(Saved entries)
════════════════

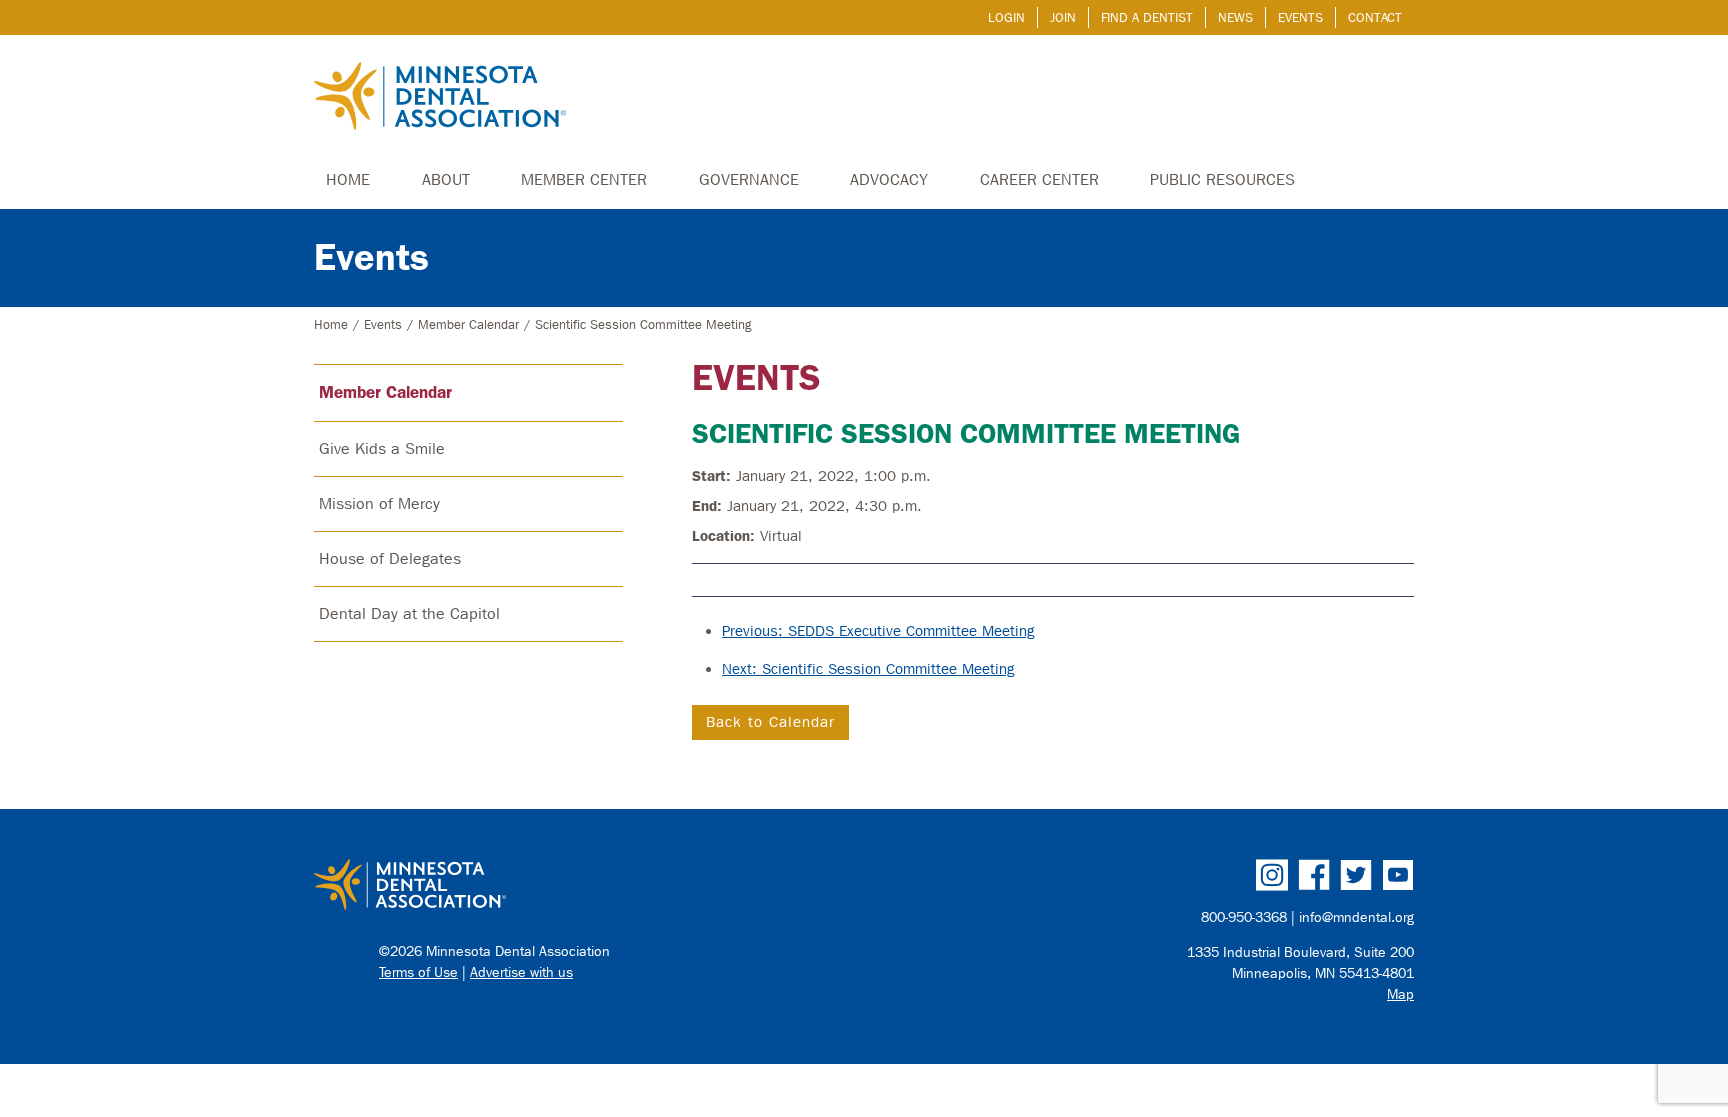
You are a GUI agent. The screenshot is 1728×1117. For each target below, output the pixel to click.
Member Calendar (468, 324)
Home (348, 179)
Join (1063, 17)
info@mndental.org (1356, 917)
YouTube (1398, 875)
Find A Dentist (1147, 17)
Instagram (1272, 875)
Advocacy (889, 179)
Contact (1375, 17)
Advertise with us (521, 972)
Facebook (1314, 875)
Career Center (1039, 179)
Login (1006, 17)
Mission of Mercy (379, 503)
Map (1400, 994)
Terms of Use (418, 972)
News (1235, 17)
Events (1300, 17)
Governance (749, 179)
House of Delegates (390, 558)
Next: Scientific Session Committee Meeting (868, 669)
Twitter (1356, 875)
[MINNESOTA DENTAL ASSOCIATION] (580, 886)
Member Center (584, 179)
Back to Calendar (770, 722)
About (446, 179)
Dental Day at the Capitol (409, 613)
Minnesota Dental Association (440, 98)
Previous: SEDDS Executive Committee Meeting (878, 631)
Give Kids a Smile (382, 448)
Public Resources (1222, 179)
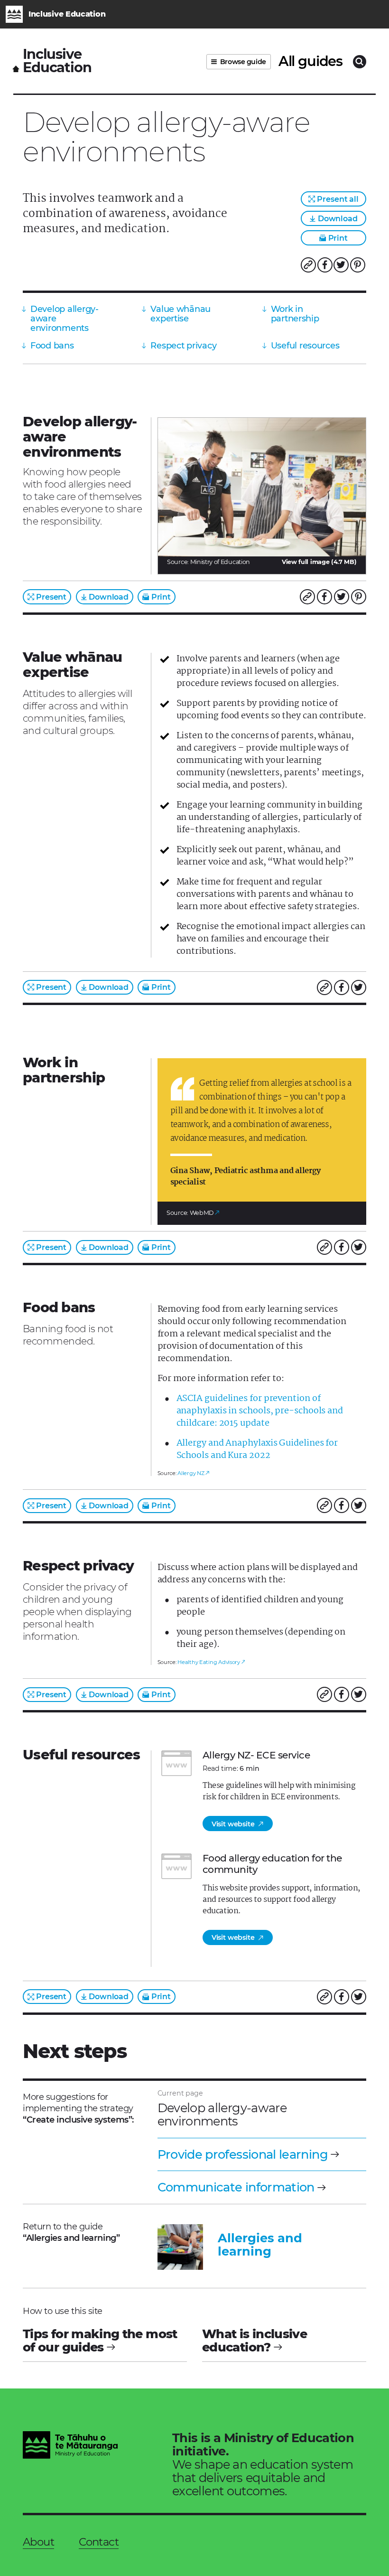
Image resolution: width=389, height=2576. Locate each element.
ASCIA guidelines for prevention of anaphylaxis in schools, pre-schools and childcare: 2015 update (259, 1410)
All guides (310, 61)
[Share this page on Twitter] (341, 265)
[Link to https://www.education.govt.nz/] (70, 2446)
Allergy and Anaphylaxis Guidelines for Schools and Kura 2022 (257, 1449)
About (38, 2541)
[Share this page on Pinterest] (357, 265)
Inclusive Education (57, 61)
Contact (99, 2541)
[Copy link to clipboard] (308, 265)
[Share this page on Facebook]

════════════════

Task to carry out:
Only the lines above that hold "each" are wanted. Show every one of them.

Answer to the exercise:
You are a GUI agent. The screenshot is 1728×1117. For each target below, output the pixel to click.
Image resolution: width=389, height=2576. Locate each element.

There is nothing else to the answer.